Die meisten von ihnen sind mit ihrem botanischen Namen einige zusätzlich mit der deutschen Bezeichnung beschildert. Der Garten befindet sich auf der Hofstelle und einem Teil ehemaligen Grünlandes. Am Wohnhaus und den Wirtschaftsgebäuden ist bedingt durch hohe Eichen der Schattengarten. Hier wachsen
zahlreiche  Rhododendron- und Ilexsorten. Am Fuss vieler Bäume befinden sich Efeupflanzen, die später einmal die hohen Stämme erklimmen sollen und mit ihren unterschiedlichen Form- und Farbnuancen Abwechslung in den Schattengarten bringen. Auch verschiedene Acer gedeihen unter den Eichen, wenn man damit leben kann, dass sie hin und wieder von Raupen zerfressen werden. Hostas sind natürlich total beliebt, wenn man mehr Schatten als Sonne hat. Eine Sammlung von Mini-Hosta-Pflanzen befindet
sich am Fusse einer sehr alten Buche zwischen moosbedeckten mächtigen Baumwurzeln. Es gibt natürlich noch viel mehr Schattenpflanzen, aber darüber schreibe ich an anderer Stelle.

Der größte sonnige Gartenbereich liegt vor dem Ortsschild an der Wenzinger Straße und ist der beliebteste und spektakulärste Anziehungspunkt im Garten. Es handelt sich um eine Art Senkgarten oder -landschaft in der auf 1000m² diverse nicht alltägliche Gehölze Platz finden, sowie viele andere Zier-und Nutzpflanzen. Kräuter, Bienen- und Hummelpflanzen stehen dort hoch im Kurs, da natürlich auch der Garten dem ökologischen Gesamtkonzept des Hofes Rechnung tragen soll. In diesem Gartenbereich werden Höhenunterschiede von bis zu 3 Metern durch zahlreiche Wege auf verschiedenen Ebenen begehbar gemacht. In der Mitte des Senkgartens an der tiefsten Stelle befindet sich ein Naturteich ohne
Folie. Eine Lehmschicht hält das Wasser einigermaßen, und ab und zu wird Brunnenwasser nachgefüllt, um den Wasserstand wieder anzuheben. Ein Gewächshaus mit Tomaten und seltenen einjährigen Pflanzen schließt sich an den Senkgarten an.

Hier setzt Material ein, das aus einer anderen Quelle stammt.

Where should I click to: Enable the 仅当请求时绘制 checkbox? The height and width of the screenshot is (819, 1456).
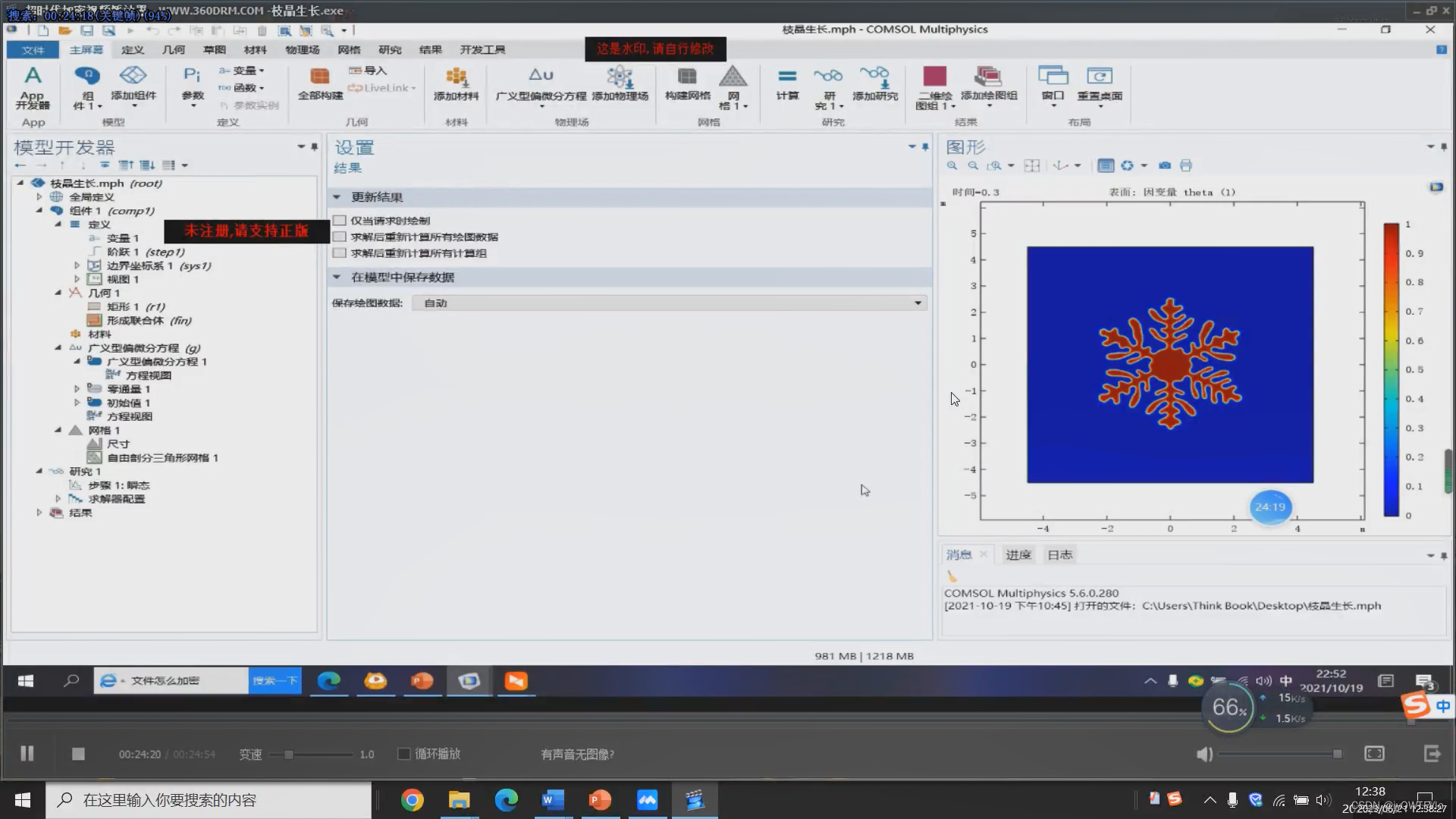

Der Garten soll zu jeder Jahreszeit etwas bieten und ein Spaziergang durch ihn soll selbst im Winter eine Entdeckungsreise sein. So endete das Jahr im Dezember 2013  mit der Blüte der Lonicera x purpusii (Winterblühende Heckenkirsche gehört zu den Geissblattarten) und das Jahr 2014 begann im Januar mit der Blüte von Cyclamen coum (Frühlingsalpenveilchen-bissl früh für Frühling) und einigen Helleborus (Lenzrose, Nießwurz) und Hamamelis (Zaubernuss).

Die Schneeglöckchen, Krokusse und Lerchensporne stehen zu dieser Zeit auch schon in den Startlöchern und bei den Leberblümchensorten lassen sich die  Blütenknospen erfühlen, wenn man sich durch das ganze Eichenlaub wurschtelt. Und wenn nun absolut gar nichts blühen will, gibt es immer noch ganz viele immergrüne Pflanzen. Absolute Favoriten unter ihnen sind die Ilexsorten. Sie sind noch nicht groß, aber die Farbwirkung in einem winterlichen Schattengarten ist unübertroffen.

Im Winter, wenn der Garten ruht, beschäftigt sich die Gartenbesitzerin mit der Instandhaltung des alten Bauernhauses und macht Dekorationen aus alten Wurzeln und anderem Fundmaterial aus Wald und Garten. Diese Dekorationen finden sich dann im Garten oder in den alten Schuppen und Ställen wieder.